▶ **EXERCISE**: Excluding pictures, retype exactly the lines from the one with "The image size is (1475, 812)." through the end of the records that follow.

Extracted records:
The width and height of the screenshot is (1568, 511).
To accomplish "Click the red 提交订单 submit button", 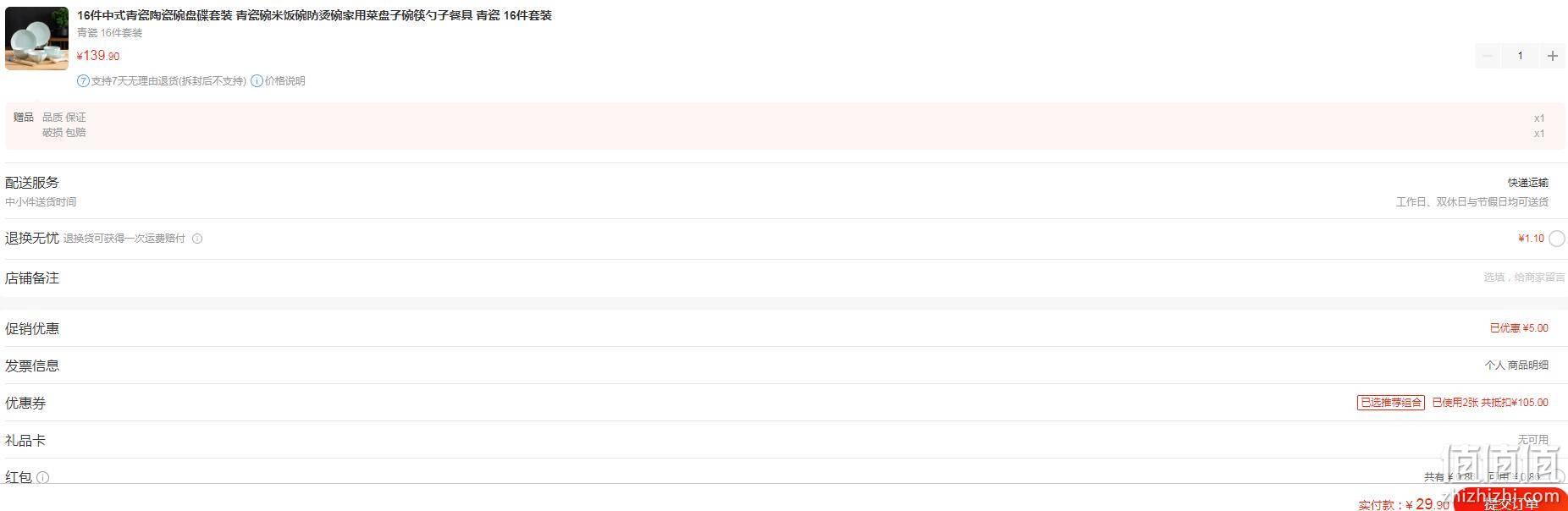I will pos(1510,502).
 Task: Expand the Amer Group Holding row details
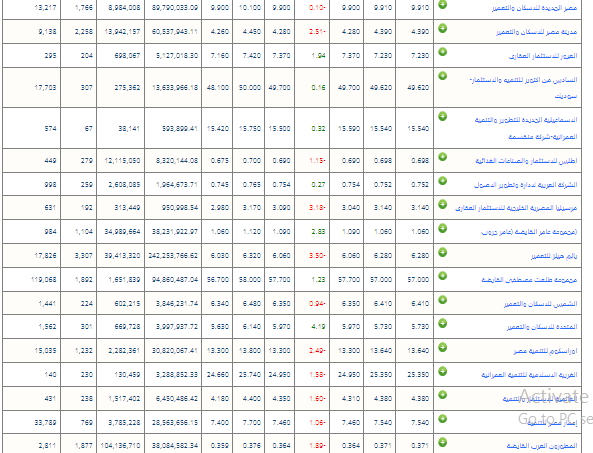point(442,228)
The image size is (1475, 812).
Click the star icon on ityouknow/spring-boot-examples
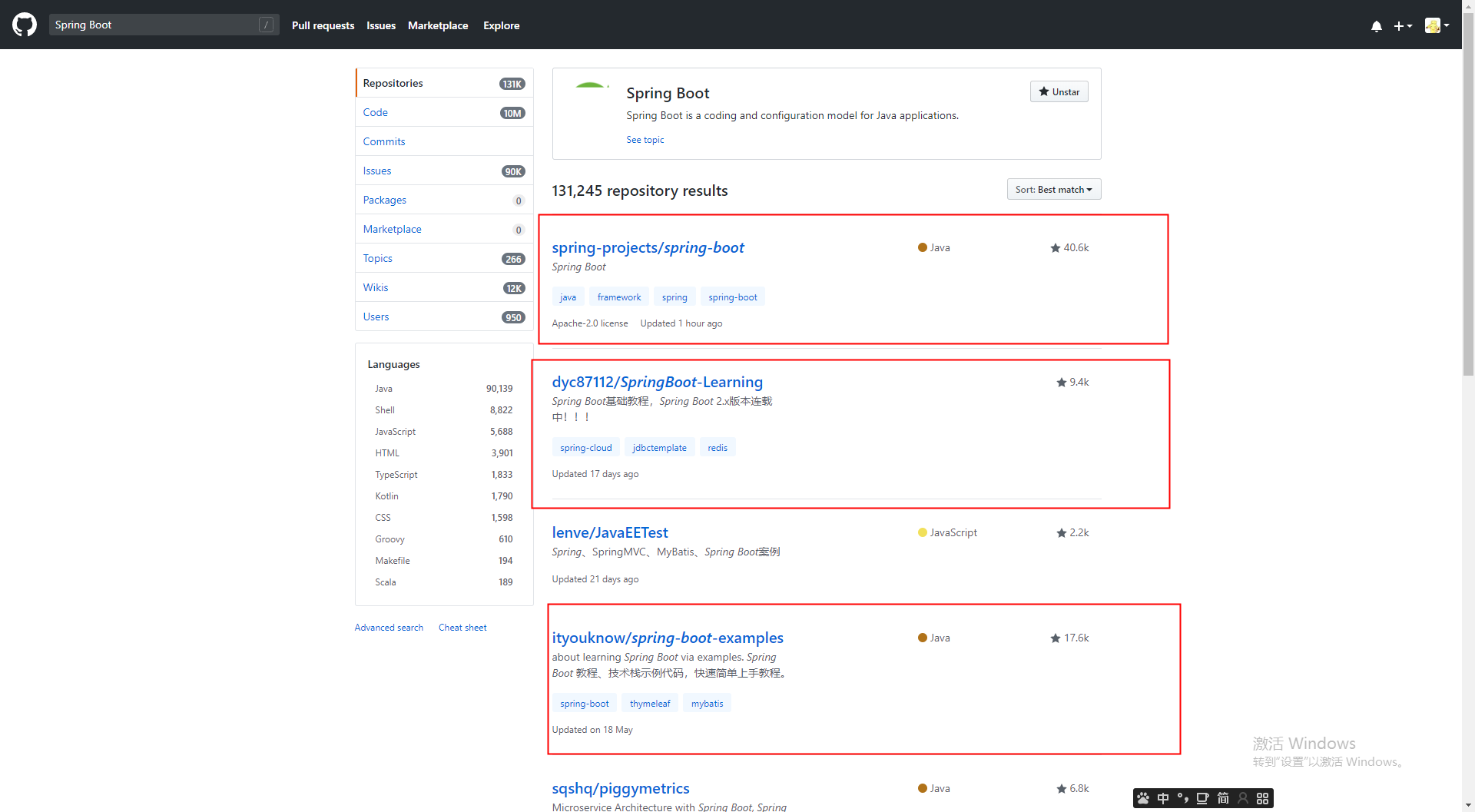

▶ **ANSWER BOX**:
The image size is (1475, 812).
Click the star icon on ityouknow/spring-boot-examples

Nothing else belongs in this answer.